The report, titled “Is Big Food in Trouble?” shows the Top 25 U.S. food manufacturers have ceded 300 basis points to small and medium-size competitors since 2012 and have grown revenue just 1.8% compared to 11-15% growth for smaller companies. Changes in consumers’ core values—amplified by social media, celebrity chefs and a myriad of food experts—are rewarding small and medium-size companies with above-average growth and slowing the growth of the Top 25 food and beverage companies.

“Large established food manufacturers need to give consumers real reasons to remain loyal. This includes providing innovative products that meet consumers’ current and emerging needs, delivered when and where they shop and with transparency and authenticity in sourcing, production and marketing,” says Randy Burt, A.T. Kearney partner and co-author of the paper.

Some key takeaways from the report include:

  • Consumers are more passionate about the food they eat, and their appetites are creating dynamic shifts in the grocery aisle.
  • A focus on diet foods shifted to a focus on real food as a way to maintain health.
  • More foods are being launched that go beyond basic nutrition to support heart health, digestive health and higher energy levels.
  • Consumers are embracing free-from segments (non-genetically modified, organic and gluten free).
  • Fresh food departments are growing at the expense of center store and processed foods.
  • Locally sourced foods with a direct-to-consumer model are becoming more attractive.
  • Consumers are demanding transparency in food sourcing, production and labeling.

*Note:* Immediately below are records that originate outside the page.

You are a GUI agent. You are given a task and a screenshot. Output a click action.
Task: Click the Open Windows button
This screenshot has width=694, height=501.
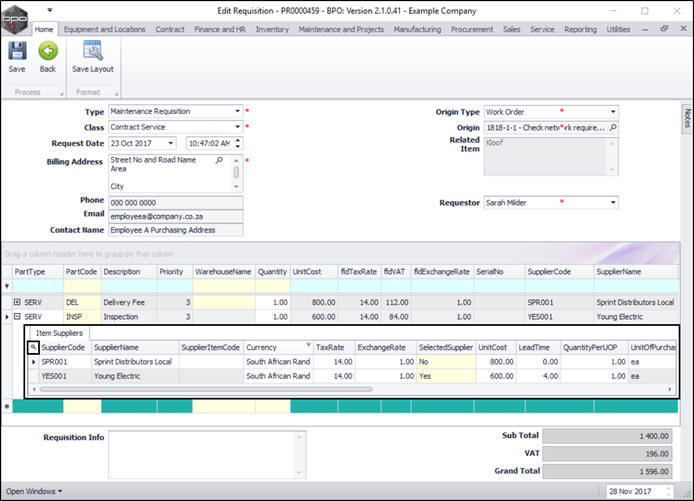coord(34,491)
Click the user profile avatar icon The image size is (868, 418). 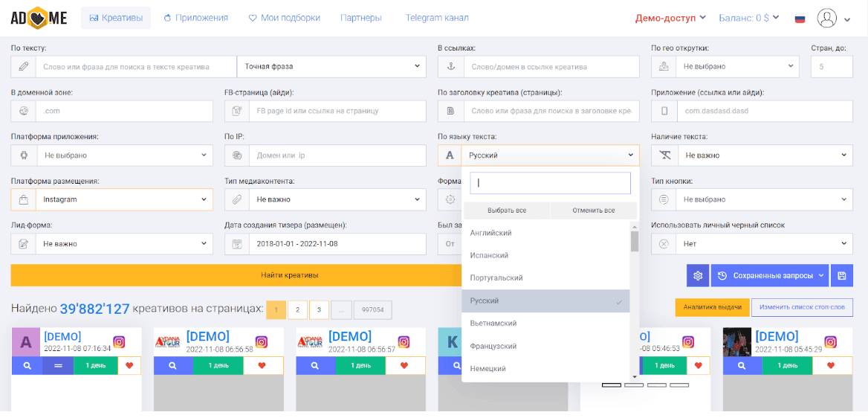tap(826, 18)
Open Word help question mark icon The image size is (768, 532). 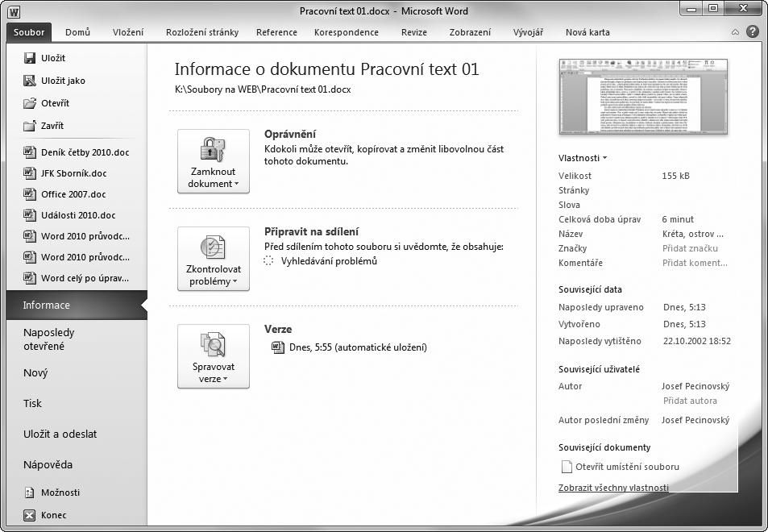(753, 32)
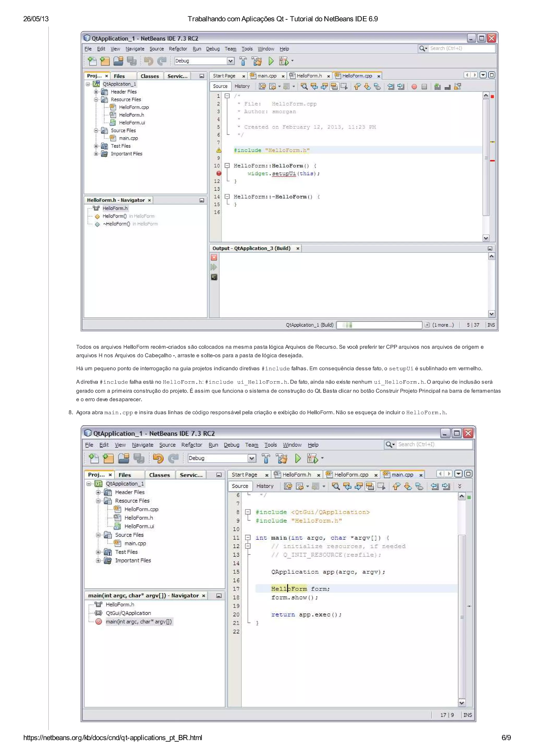Click Clean and Build icon in bottom window

[281, 458]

“Consumers—led by Millennials and Gen Xers—will continue to press companies and retailers for more information and accountability about how ingredients are source and processed, how real their food products are and how responsive they are to consumers’ desire for choice and customization,” adds Laurie Demeritt, chief executive officer of The Hartman Group and co-author of the paper.

Based on industry projections, big food can tap into a $70 billion opportunity in overall food and beverage market growth over the next three years. The study provides big food companies with three strategies for recapturing profitable growth:

Strategy 1: Take advantage of cost take-out and divestiture to enable investments in growth activities.

Strategy 2: Use controlled acquisitions of smaller, established players and external venture capital development to add trending categories to a portfolio.

Strategy 3: Create venture funds to invest, seed and grow nascent brands, products and technologies that could position companies to take advantage of consumer trends with a lower entry cost.

“Larger food and beverage manufacturers need to evaluate focused acquisition strategies as well as investments in new growth category venture funds,” adds Dave Donnan, A.T. Kearney partner and co-author of the paper. “Corporate innovation models will require an open innovation platform incorporating smaller entrepreneurial companies.”